This is the mail archive of the
gcc-patches@gcc.gnu.org
mailing list for the GCC project.
Re: [gomp4] OpenACC async re-work
On 06/27/2017 03:56 AM, Chung-Lin Tang wrote:
> On 2017/6/27 6:45 AM, Cesar Philippidis wrote:
>>> (1) Instead of essentially implementing the entire OpenACC async support
>>> inside the plugin, we now use an opaque 'goacc_asyncqueue' implemented
>>> by the plugin, along with core 'test', 'synchronize', 'serialize', etc.
>>> plugin functions. Most of the OpenACC specific logic is pulled into
>>> libgomp/oacc-async.c
>> I'm not sure if plugins need to maintain backwards compatibility.
>> However, I don't see any changes inside libgomp.map, so maybe it's not
>> required.
>
> This patch is pretty large, but only inner workings (including libgomp vs. plugin interface) were modified.
> No user API compatibility was altered.
>
>>> (3) For 'wait + async', we now add a local thread synchronize, instead
>>> of just ordering the streams.
>>>
>>> (4) To work with the (3) change, some front end changes were added to
>>> propagate argument-less wait clauses as 'wait(GOACC_ASYNC_NOVAL)' to
>>> represent a 'wait all'.
>> What's the significance of GOMP_ASYNC_NOVAL? Wouldn't it have been
>> easier to make that change in the gimplifier?
>
> Actually, we were basically throwing away argument-less wait clauses in front-ends
> before this patch; i.e. '#pragma acc parallel async' and '#pragma acc parallel wait async'
> were internally the same.
>
> The use of GOMP_ASYNC_NOVAL (-1) was just following the current 'async' clause representation
> convention.
So then then wait was implied before? Or maybe that's why 'wait async'
didn't work.
>>> Patch was tested to have no regressions on gomp-4_0-branch. I'll commit
>>> this after the weekend (or Tues.)
>>> * plugin/plugin-nvptx.c (struct cuda_map): Remove.
>>> (GOMP_OFFLOAD_openacc_exec): Adjust parameters and code.
>>> (GOMP_OFFLOAD_openacc_async_exec): New plugin hook function.
::::
**Exercise instructions:**
1) Please reproduce the stretch of the patch discussion from "So then then" through "plugin hook function.".
2) On which branch was the patch in the patch discussion tested for regressions?
The entries have no connection to the patch discussion.

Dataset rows
::::
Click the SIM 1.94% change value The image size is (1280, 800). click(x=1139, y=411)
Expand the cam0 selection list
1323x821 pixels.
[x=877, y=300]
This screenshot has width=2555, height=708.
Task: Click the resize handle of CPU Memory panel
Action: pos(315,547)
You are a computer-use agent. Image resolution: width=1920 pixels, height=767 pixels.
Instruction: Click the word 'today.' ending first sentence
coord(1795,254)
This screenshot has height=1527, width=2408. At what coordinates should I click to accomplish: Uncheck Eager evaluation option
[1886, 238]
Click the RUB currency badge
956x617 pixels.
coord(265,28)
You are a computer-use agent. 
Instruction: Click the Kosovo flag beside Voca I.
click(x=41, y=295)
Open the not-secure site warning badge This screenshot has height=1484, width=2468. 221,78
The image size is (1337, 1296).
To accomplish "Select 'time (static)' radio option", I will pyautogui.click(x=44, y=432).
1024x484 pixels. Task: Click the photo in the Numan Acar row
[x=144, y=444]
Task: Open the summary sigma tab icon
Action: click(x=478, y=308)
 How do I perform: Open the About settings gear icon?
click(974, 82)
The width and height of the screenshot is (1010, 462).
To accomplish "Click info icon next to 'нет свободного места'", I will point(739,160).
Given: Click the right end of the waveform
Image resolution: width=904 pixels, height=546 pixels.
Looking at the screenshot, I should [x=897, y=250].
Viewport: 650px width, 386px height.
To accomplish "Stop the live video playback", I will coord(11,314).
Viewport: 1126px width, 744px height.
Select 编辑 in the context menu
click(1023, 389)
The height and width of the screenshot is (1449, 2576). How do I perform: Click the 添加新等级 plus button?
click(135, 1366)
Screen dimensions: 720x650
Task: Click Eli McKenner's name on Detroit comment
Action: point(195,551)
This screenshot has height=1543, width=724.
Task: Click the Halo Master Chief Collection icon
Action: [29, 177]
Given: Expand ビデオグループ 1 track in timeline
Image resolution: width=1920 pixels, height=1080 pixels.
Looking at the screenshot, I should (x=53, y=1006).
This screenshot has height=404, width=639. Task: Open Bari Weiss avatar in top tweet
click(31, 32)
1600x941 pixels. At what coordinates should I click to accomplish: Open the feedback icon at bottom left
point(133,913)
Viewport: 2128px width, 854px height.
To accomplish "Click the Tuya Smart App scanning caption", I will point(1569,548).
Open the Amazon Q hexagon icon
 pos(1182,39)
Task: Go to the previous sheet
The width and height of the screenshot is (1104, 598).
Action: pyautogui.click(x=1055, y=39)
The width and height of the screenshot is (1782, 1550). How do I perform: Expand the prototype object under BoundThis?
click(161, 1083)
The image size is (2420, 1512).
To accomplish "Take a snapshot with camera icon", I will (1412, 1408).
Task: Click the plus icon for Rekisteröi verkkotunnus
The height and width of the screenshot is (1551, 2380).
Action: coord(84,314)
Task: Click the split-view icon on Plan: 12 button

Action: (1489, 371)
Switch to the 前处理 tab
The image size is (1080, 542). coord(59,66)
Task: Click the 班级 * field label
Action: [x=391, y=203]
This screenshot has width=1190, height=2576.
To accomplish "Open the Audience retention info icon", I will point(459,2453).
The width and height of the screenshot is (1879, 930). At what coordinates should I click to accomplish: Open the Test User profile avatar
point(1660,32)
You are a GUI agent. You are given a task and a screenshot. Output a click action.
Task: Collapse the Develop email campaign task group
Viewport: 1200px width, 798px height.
::::
**Outputs for the tasks:**
1)
So then then wait was implied before? Or maybe that's why 'wait async'
didn't work.
>>> Patch was tested to have no regressions on gomp-4_0-branch. I'll commit
>>> this after the weekend (or Tues.)
>>> * plugin/plugin-nvptx.c (struct cuda_map): Remove.
>>> (GOMP_OFFLOAD_openacc_exec): Adjust parameters and code.
>>> (GOMP_OFFLOAD_openacc_async_exec): New plugin hook function.

2) gomp-4_0-branch